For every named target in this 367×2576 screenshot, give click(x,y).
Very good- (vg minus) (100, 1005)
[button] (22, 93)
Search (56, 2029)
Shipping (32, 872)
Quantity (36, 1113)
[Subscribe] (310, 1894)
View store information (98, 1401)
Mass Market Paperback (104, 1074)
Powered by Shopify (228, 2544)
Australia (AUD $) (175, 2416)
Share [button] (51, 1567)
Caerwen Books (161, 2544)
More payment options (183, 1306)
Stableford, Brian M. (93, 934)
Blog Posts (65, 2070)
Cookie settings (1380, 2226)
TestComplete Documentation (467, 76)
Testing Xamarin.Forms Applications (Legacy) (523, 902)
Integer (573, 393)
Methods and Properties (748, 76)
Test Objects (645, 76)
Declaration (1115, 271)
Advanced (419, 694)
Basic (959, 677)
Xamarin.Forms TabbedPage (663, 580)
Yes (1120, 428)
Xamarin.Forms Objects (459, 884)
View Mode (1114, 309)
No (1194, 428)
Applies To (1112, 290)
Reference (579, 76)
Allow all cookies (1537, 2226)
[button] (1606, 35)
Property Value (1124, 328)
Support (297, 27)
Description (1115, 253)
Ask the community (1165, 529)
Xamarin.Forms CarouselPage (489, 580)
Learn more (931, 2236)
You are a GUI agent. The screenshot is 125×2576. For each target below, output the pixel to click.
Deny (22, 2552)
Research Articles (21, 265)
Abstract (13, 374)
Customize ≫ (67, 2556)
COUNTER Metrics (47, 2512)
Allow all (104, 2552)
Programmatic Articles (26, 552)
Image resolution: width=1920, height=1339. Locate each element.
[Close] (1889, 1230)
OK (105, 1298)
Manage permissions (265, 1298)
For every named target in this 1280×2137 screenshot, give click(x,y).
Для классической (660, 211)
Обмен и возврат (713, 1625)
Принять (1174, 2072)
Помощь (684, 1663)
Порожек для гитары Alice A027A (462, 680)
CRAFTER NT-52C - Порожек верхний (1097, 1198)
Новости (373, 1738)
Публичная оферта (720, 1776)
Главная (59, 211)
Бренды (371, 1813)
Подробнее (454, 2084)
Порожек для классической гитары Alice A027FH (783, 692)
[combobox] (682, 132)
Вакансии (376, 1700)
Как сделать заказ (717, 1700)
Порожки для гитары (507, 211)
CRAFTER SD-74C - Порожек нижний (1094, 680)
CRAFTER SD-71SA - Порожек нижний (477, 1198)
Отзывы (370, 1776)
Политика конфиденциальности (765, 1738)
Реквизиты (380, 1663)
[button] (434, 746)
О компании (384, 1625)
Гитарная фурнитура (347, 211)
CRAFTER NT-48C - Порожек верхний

□ □ □

Task brief: Copying should begin at the line containing "Вакансии (376, 1700)" and end at the last line of the material, with every line in between reproduced exactly.

Result of the task:
Вакансии (376, 1700)
Как сделать заказ (717, 1700)
Порожки для гитары (507, 211)
CRAFTER SD-74C - Порожек нижний (1094, 680)
CRAFTER SD-71SA - Порожек нижний (477, 1198)
Отзывы (370, 1776)
Политика конфиденциальности (765, 1738)
Реквизиты (380, 1663)
[button] (434, 746)
О компании (384, 1625)
Гитарная фурнитура (347, 211)
CRAFTER NT-48C - Порожек верхний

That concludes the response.